A childhood of rape and exploitation ends mercifully with a new life in Canada
News Stories, 31 December 2008
DAMASCUS, Syria, Dec. 31 (UNHCR) – For any refugee, the chance to begin a new life in Canada is a coveted prize. But for Hiba,* wearing a huge smile as she approaches the departure gate at Damascus airport, the plane she's about to board means leaving behind the unimaginable horror of rape, exploitation, human trafficking and prison – a lifetime of torment lived by the age of 17.
Hiba's fate seemed to have been sealed when her mother left her with her father in Baghdad when she was just seven. When she was 15, he forced her into a mutaa marriage, or temporary marriage, with a cousin.
Under this traditional local custom, Hiba was informally married to her cousin for 48 hours, but he abandoned her after satisfying his lust. Her father refused to take her back.
Instead, he persuaded her they could find her mother in Syria, and set out to meet her. At the Iraqi-Syrian border, Hiba went to the restroom, only to discover her father was gone when she came out. Little did she know her father had sold her to a stranger. Hiba's nightmare was just beginning.
Trapped in a country where she knew no one, Hiba had no choice but to put her trust in the man who claimed he would protect her. Instead he brought her other men, who raped her in turn. A few days later she was taken to a club in Damascus, taught to belly dance provocatively to attract customers' attention, and was forced into sex work for nearly two years.
When she became pregnant, though, Hiba's captors abandoned her, leaving her on the streets to fend for herself. She was soon found by local social workers and put into the Damascus rehabilitation centre for minors. Hiba felt safe for the first time in years and was comforted by the social workers at the centre. It was clear that this could not become home though.
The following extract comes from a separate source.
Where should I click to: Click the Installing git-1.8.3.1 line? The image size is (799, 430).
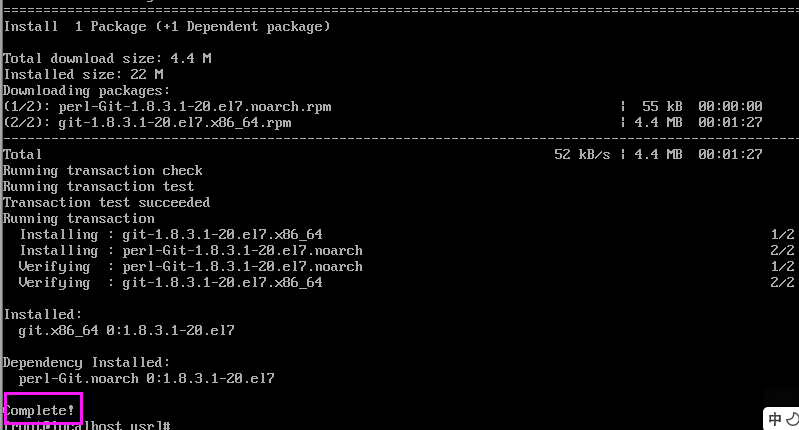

"When I first arrived, I was scared and terrified by what was going to happen to me next," Hiba said. "Soon, I was reassured by the presence of other girls in similar situations. We became sisters, they replaced my family. I also realized I was not an isolated case. A lot of girls need help and assistance."
Hiba remained in the centre for several weeks before being identified by a Syrian social worker who reported her plight to the UNHCR office in Damascus, which submitted her case urgently for resettlement. Canada answered the emergency call.
UNHCR protection officers say that in many asylum countries, an increasing number of Iraqi women and girls are being forced into sex work against their will, or are turning to it in desperation for economic reasons.
Aseer Al Madaien, UNHCR Protection Officer in Damascus, says UNHCR works hard to find women like Hiba who are being exploited. "With the support of Syrian institutions, we are constantly trying to increase our efforts in terms of prevention," says Al Madaien. "We are counting on the support of local partners, government offices and NGOs specifically targeting women at risk."
On the last day of 2008, the Syrian Ministry of Social Affairs and Labour and the International Organization for Migration announced the establishment of the first shelter for victims of trafficking like Hiba. It aims to provide a safe haven for survivors of trafficking, with Iraqi women and their children being one of the target groups for assistance. This project, which also involves other UN agencies and local NGOs aims to build referral networks for survivors and it is hoped that other shelters will be established in the future.
According to the Syrian government, there are around 1.2 million Iraqi refugees in Syria, of whom more than 220,000 are registered with the UN refugee agency. Of these, more than 2,800 are women at risk. In 2007, UNHCR in Syria requested resettlement countries to accept 945 women and children at risk, but would like to find places in third countries for even more.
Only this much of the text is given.